Lire aussi : Pétrole à 48 dollars: l'Algérie, le Nigeria et l'Angola face à des cours historiquement bas
En combinant ces deux variables, l’Arabie saoudite, qui dispose des secondes réserves mondiales de pétrole derrière le Venezuela, souhaite forcer la Russie, mais aussi d’autres pays hésitants à accepter de réduire leur production.
En conséquence, pour Goldman Sachs, cette décision «change complètement les perspectives des marchés du pétrole et du gaz et ramène à l’ordre du jour l’idée d’un nouvel ordre pétrolier, avec des producteurs à bas prix qui augmentent l’offre à partir de leur capacité de réserve pour forcer les producteurs à coûts plus élevés à réduire leur production».
Seulement, dans cette guerre, tous les producteurs sont perdants. Toutefois, ceux qui ont des coûts de production les plus élevés seront les plus affectés par la chute des cours du brut. A 20 dollars, de nombreux producteurs seront sous pression en évoluant autour du seuil de rentabilité (profit net zéro).

■ **Consignes de l'exercice**:
Reprenez mot pour mot le passage de l'extrait qui commence aux mots « Seulement, dans cette » et se termine après « (profit net zéro). ».

■ **Données fournies**:
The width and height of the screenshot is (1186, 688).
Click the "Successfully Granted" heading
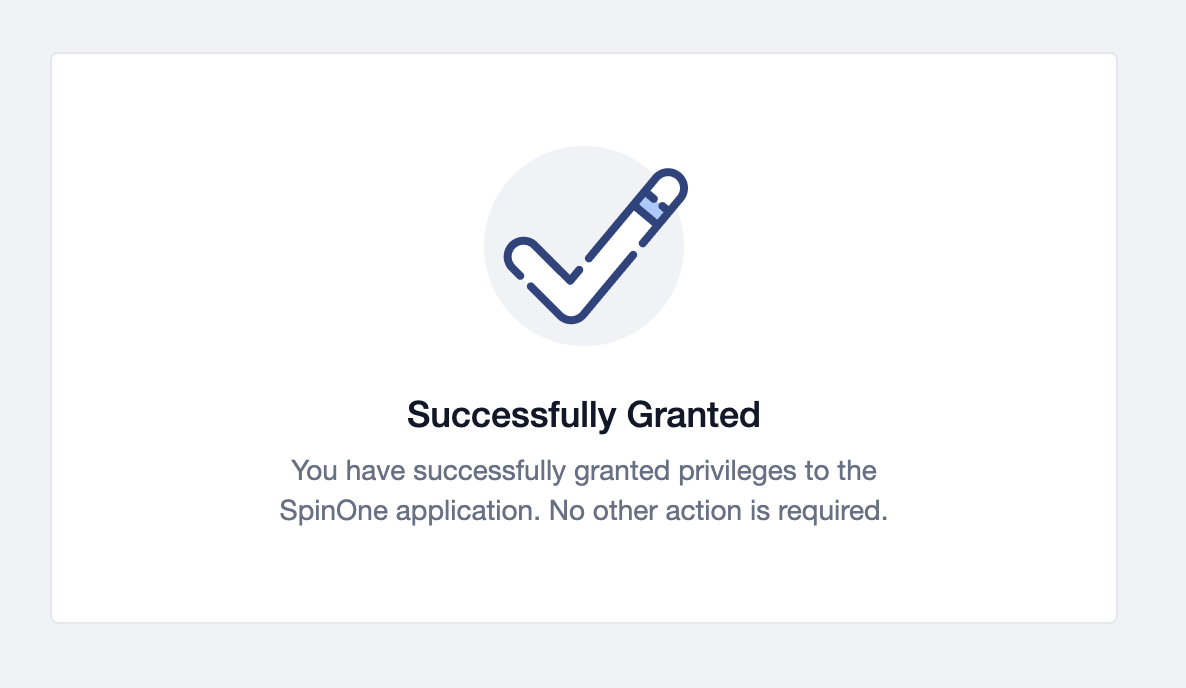(584, 415)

■ **Réponse attendue**:
Seulement, dans cette guerre, tous les producteurs sont perdants. Toutefois, ceux qui ont des coûts de production les plus élevés seront les plus affectés par la chute des cours du brut. A 20 dollars, de nombreux producteurs seront sous pression en évoluant autour du seuil de rentabilité (profit net zéro).